А потом послышалось пенье заунывное —
И виденье оказалось грубым мужиком!»
 
   – процитировала любимые строчки из «Сказки про джинна» Высоцкого.
   – Я тебе не мужик! – глубоко оскорбился Алфонсус, возвращаясь к кровати.
   – А зачем тогда пришел? – резонно поинтересовалась я, забираясь в дальний угол ложа и баррикадируясь подушками.
   – Забыл спросить тебя об одной немаловажной детали, – объяснил причину своего позднего визита аристократ и уселся поближе, поблескивая масляными глазенками.
   – Это какой? – У меня опять проснулась махровая подозрительность. Я приготовилась ожидать подвох, который не замедлил последовать.

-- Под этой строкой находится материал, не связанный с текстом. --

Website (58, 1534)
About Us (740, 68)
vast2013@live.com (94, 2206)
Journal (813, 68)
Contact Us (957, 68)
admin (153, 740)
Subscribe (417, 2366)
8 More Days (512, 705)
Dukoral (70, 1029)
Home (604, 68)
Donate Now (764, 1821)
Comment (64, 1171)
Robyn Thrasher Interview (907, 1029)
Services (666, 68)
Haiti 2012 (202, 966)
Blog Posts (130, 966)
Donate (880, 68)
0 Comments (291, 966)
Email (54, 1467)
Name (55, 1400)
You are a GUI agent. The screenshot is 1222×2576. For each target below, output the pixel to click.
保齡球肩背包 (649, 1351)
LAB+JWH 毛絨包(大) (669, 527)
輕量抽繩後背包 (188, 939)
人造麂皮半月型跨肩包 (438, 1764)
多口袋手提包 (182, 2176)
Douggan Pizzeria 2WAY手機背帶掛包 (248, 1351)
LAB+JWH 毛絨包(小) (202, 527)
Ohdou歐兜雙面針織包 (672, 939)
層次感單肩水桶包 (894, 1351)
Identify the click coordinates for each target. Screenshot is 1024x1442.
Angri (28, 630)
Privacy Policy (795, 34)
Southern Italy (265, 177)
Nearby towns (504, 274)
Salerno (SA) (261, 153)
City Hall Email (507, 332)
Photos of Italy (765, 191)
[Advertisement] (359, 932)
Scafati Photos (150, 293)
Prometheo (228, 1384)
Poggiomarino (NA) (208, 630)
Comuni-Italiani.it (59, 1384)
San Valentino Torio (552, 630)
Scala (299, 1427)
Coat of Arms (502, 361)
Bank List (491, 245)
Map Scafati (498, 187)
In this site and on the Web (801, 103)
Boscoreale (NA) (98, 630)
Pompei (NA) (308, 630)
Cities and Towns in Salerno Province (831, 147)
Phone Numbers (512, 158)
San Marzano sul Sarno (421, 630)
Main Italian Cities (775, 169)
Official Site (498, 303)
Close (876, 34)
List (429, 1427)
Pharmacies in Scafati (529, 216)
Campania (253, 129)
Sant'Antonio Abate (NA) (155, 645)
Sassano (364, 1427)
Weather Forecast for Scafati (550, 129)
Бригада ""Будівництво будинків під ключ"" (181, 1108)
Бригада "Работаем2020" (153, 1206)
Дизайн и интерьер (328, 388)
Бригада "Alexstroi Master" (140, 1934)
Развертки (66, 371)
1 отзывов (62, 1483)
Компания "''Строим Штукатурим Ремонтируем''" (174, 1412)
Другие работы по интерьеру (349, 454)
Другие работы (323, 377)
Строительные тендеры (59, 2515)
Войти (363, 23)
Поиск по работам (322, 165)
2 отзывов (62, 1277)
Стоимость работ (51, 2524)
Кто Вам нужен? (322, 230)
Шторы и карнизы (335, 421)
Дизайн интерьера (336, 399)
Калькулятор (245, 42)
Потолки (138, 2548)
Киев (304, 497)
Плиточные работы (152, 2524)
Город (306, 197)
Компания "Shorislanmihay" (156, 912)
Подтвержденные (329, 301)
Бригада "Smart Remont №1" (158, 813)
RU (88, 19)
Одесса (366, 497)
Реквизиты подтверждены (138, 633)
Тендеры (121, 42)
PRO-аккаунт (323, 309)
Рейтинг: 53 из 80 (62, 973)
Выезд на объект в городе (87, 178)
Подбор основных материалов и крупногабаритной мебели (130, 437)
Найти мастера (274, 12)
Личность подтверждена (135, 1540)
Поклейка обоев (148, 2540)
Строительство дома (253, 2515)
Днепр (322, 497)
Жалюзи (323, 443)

   – Ты – девица? – выродил аристократ замечательный вопрос.
   Я заглянула за ворот ночной рубашки, в очередной раз удостоверилась и убежденно заявила:
   – Еще вечером точно была! А что, уже не видно?
   – Я спрашиваю про непорочность! – открытым текстом изложил граф свои грязные сомнения.
   Слушая под монотонное ночное пение сверчков барские глупости, я пришла к выводу, что безумие заразно. Вредные миазмы этого места уже серьезно повредили мозги графа и добираются до моих.
   – А-а-а, – дошло до меня. – Это действительно важная вещь, и узнавать ее нужно именно ночью!
   – Так да или нет?! – продолжал напирать Алфонсус.
   – А если нет, то устроишь художественную штопку? – пробило меня на «хи-хи». Глупее ситуации я еще не видела.
   – Убью! – тихо пообещал граф.
   – И кто тут будет принцессой прикидываться? – выдвинула свой аргумент.
   – Тебе трудно сказать?! – вызверился мужчина. – Признавайся, а то сам проверю!
   – Давай! – согласилась я. – Это будет последнее, что ты сделаешь в этой жизни!
   – Почему? – растерялся он.
   – Удавлю между ног! – честно обрадовала его я.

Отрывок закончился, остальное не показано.